> Information supplied

Content starts

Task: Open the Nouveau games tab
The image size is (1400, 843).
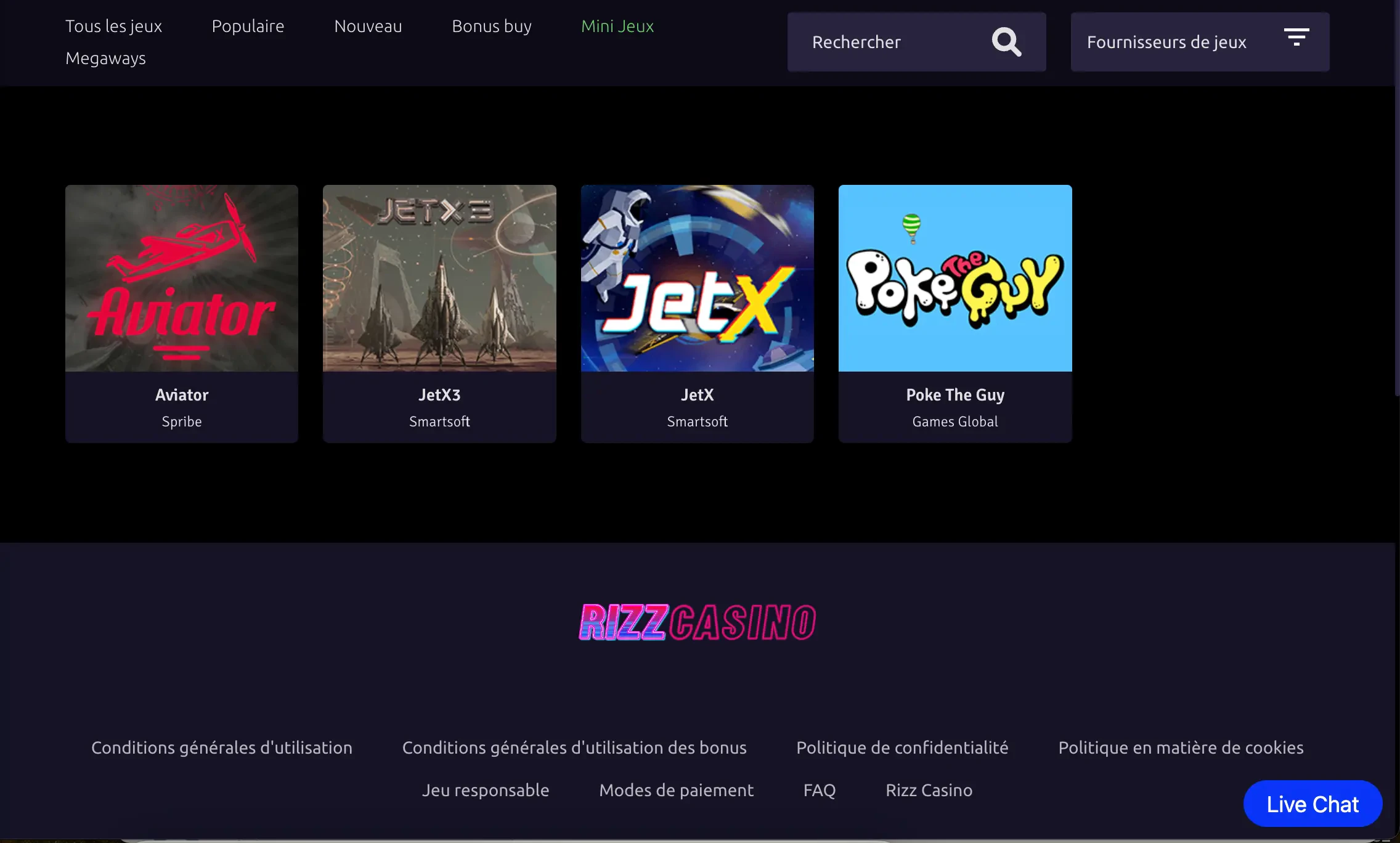Action: (x=368, y=26)

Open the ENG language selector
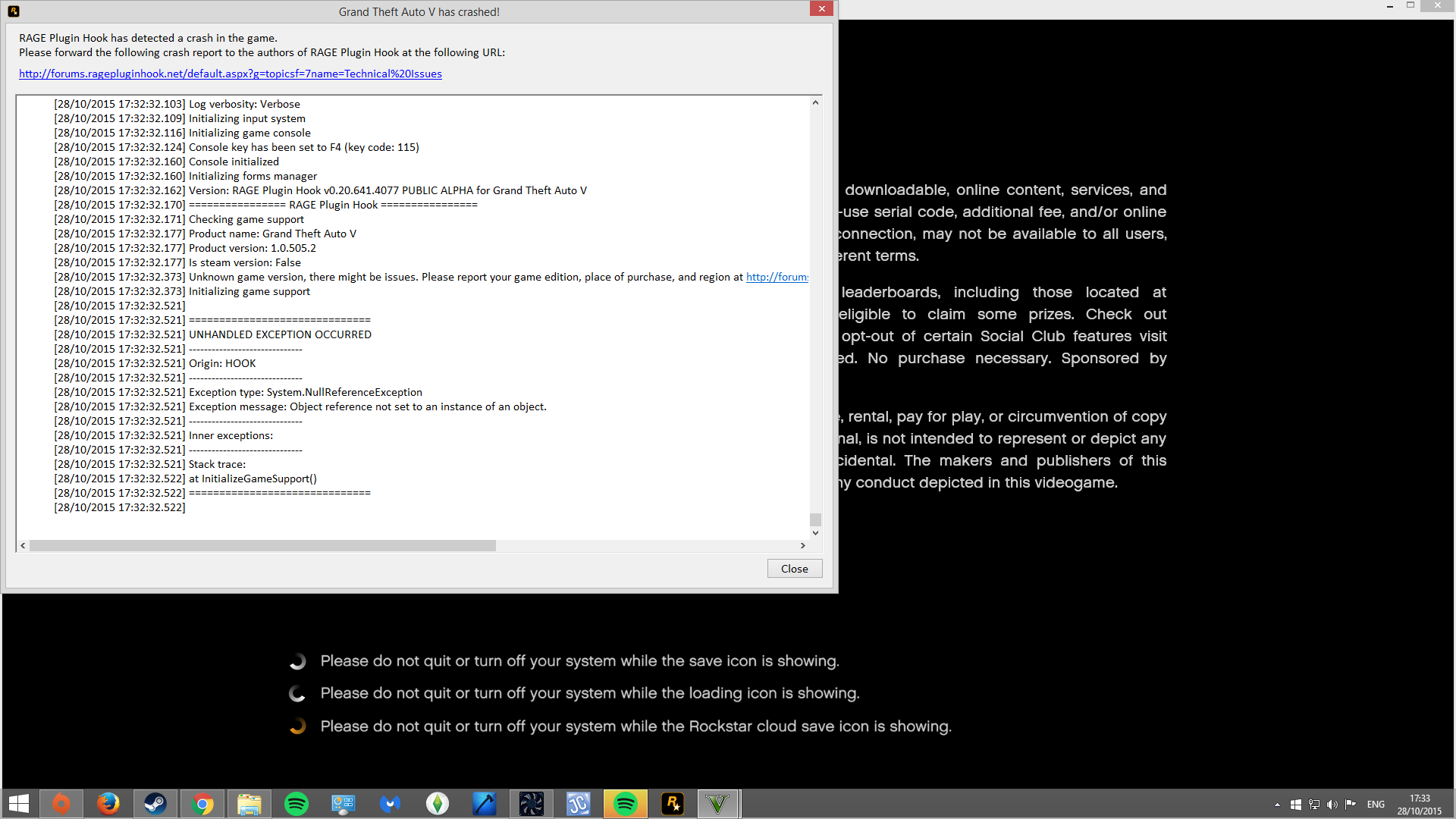pyautogui.click(x=1376, y=805)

Content ends

> Task requirements
Without the pictures, return the records above exactly as given.

> Output for this exercise
Task: Open the Nouveau games tab
The image size is (1400, 843).
Action: (x=368, y=26)

Open the ENG language selector
pyautogui.click(x=1376, y=805)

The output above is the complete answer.